EXERCISE DIRECTIONS >> Rewrite the records below, replacing every instance of "Kontakt" with "Kontakty" and leaving everything else unchanged.

RECORD EXCERPTS >>
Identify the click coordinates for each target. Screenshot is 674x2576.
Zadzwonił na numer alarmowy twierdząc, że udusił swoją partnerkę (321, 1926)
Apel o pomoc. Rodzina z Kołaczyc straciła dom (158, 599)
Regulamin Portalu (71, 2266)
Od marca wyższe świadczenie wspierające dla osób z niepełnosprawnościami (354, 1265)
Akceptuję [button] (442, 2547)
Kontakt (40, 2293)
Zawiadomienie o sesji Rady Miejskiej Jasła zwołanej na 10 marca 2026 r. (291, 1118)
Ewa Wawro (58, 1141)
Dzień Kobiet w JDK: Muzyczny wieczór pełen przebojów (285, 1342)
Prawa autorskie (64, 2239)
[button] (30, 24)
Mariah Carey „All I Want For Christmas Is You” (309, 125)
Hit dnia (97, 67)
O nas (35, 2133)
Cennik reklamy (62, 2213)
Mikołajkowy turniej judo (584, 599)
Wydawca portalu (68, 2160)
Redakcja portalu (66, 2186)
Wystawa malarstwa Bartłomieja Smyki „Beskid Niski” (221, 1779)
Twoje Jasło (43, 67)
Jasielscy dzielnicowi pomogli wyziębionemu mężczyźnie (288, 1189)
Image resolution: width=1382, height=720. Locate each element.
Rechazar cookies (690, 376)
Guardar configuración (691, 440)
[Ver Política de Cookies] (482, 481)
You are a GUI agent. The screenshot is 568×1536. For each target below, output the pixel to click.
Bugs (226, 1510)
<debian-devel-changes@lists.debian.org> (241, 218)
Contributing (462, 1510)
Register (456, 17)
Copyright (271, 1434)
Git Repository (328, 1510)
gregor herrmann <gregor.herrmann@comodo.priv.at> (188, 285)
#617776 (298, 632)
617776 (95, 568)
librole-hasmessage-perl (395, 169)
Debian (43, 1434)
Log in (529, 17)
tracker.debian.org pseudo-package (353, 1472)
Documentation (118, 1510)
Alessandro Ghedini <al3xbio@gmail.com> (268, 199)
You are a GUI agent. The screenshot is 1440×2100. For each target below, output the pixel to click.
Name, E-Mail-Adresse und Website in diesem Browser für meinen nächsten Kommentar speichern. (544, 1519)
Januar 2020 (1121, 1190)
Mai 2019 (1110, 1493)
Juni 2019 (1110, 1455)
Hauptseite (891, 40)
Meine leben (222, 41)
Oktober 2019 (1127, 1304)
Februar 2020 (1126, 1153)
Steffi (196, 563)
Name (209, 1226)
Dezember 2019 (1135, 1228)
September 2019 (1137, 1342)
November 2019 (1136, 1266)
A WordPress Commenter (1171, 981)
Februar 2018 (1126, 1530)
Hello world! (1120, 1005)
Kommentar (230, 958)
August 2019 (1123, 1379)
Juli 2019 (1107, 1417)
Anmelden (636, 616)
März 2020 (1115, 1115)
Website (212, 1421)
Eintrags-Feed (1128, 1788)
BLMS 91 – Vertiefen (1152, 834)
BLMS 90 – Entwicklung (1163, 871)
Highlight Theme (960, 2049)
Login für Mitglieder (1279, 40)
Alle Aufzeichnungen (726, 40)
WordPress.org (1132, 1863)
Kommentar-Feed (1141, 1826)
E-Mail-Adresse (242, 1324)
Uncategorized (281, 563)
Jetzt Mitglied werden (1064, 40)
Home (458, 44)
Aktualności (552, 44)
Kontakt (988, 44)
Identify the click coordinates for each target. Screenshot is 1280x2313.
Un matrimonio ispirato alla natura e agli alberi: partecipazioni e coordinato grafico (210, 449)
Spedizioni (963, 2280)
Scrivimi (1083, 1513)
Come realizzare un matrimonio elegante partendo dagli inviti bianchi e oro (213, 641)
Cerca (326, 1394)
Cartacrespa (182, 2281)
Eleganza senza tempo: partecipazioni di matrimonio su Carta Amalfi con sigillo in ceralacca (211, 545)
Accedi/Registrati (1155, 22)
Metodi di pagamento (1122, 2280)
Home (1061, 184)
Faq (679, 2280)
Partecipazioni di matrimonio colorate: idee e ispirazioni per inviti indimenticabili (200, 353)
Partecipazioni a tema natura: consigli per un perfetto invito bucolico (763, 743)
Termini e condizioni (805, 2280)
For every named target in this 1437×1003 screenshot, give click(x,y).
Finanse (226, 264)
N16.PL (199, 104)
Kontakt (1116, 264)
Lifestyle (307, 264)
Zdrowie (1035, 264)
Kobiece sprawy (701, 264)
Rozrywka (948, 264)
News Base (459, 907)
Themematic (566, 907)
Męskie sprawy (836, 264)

RESPONSE >>
Identify the click coordinates for each target. Screenshot is 674x2576.
Zadzwonił na numer alarmowy twierdząc, że udusił swoją partnerkę (321, 1926)
Apel o pomoc. Rodzina z Kołaczyc straciła dom (158, 599)
Regulamin Portalu (71, 2266)
Od marca wyższe świadczenie wspierające dla osób z niepełnosprawnościami (354, 1265)
Akceptuję [button] (442, 2547)
Kontakty (40, 2293)
Zawiadomienie o sesji Rady Miejskiej Jasła zwołanej na 10 marca 2026 r. (291, 1118)
Ewa Wawro (58, 1141)
Dzień Kobiet w JDK: Muzyczny wieczór pełen przebojów (285, 1342)
Prawa autorskie (64, 2239)
[button] (30, 24)
Mariah Carey „All I Want For Christmas Is You” (309, 125)
Hit dnia (97, 67)
O nas (35, 2133)
Cennik reklamy (62, 2213)
Mikołajkowy turniej judo (584, 599)
Wydawca portalu (68, 2160)
Redakcja portalu (66, 2186)
Wystawa malarstwa Bartłomieja Smyki „Beskid Niski” (221, 1779)
Twoje Jasło (43, 67)
Jasielscy dzielnicowi pomogli wyziębionemu mężczyźnie (288, 1189)
Image resolution: width=1382, height=720. Locate each element.
Rechazar cookies (690, 376)
Guardar configuración (691, 440)
[Ver Política de Cookies] (482, 481)
You are a GUI agent. The screenshot is 568×1536. For each target below, output the pixel to click.
Bugs (226, 1510)
<debian-devel-changes@lists.debian.org> (241, 218)
Contributing (462, 1510)
Register (456, 17)
Copyright (271, 1434)
Git Repository (328, 1510)
gregor herrmann <gregor.herrmann@comodo.priv.at> (188, 285)
#617776 (298, 632)
617776 (95, 568)
librole-hasmessage-perl (395, 169)
Debian (43, 1434)
Log in (529, 17)
tracker.debian.org pseudo-package (353, 1472)
Documentation (118, 1510)
Alessandro Ghedini <al3xbio@gmail.com> (268, 199)
You are a GUI agent. The screenshot is 1440×2100. For each target below, output the pixel to click.
Name, E-Mail-Adresse und Website in diesem Browser für meinen nächsten Kommentar speichern. (544, 1519)
Januar 2020 (1121, 1190)
Mai 2019 (1110, 1493)
Juni 2019 (1110, 1455)
Hauptseite (891, 40)
Meine leben (222, 41)
Oktober 2019 (1127, 1304)
Februar 2020 (1126, 1153)
Steffi (196, 563)
Name (209, 1226)
Dezember 2019 (1135, 1228)
September 2019 (1137, 1342)
November 2019 (1136, 1266)
A WordPress Commenter (1171, 981)
Februar 2018 (1126, 1530)
Hello world! (1120, 1005)
Kommentar (230, 958)
August 2019 (1123, 1379)
Juli 2019 (1107, 1417)
Anmelden (636, 616)
März 2020 (1115, 1115)
Website (212, 1421)
Eintrags-Feed (1128, 1788)
BLMS 91 – Vertiefen (1152, 834)
BLMS 90 – Entwicklung (1163, 871)
Highlight Theme (960, 2049)
Login für Mitglieder (1279, 40)
Alle Aufzeichnungen (726, 40)
WordPress.org (1132, 1863)
Kommentar-Feed (1141, 1826)
E-Mail-Adresse (242, 1324)
Uncategorized (281, 563)
Jetzt Mitglied werden (1064, 40)
Home (458, 44)
Aktualności (552, 44)
Kontakty (988, 44)
Identify the click coordinates for each target. Screenshot is 1280x2313.
Un matrimonio ispirato alla natura e agli alberi: partecipazioni e coordinato grafico (210, 449)
Spedizioni (963, 2280)
Scrivimi (1083, 1513)
Come realizzare un matrimonio elegante partendo dagli inviti bianchi e oro (213, 641)
Cerca (326, 1394)
Cartacrespa (182, 2281)
Eleganza senza tempo: partecipazioni di matrimonio su Carta Amalfi con sigillo in ceralacca (211, 545)
Accedi/Registrati (1155, 22)
Metodi di pagamento (1122, 2280)
Home (1061, 184)
Faq (679, 2280)
Partecipazioni di matrimonio colorate: idee e ispirazioni per inviti indimenticabili (200, 353)
Partecipazioni a tema natura: consigli per un perfetto invito bucolico (763, 743)
Termini e condizioni (805, 2280)
For every named target in this 1437×1003 screenshot, give click(x,y).
Finanse (226, 264)
N16.PL (199, 104)
Kontakty (1116, 264)
Lifestyle (307, 264)
Zdrowie (1035, 264)
Kobiece sprawy (701, 264)
Rozrywka (948, 264)
News Base (459, 907)
Themematic (566, 907)
Męskie sprawy (836, 264)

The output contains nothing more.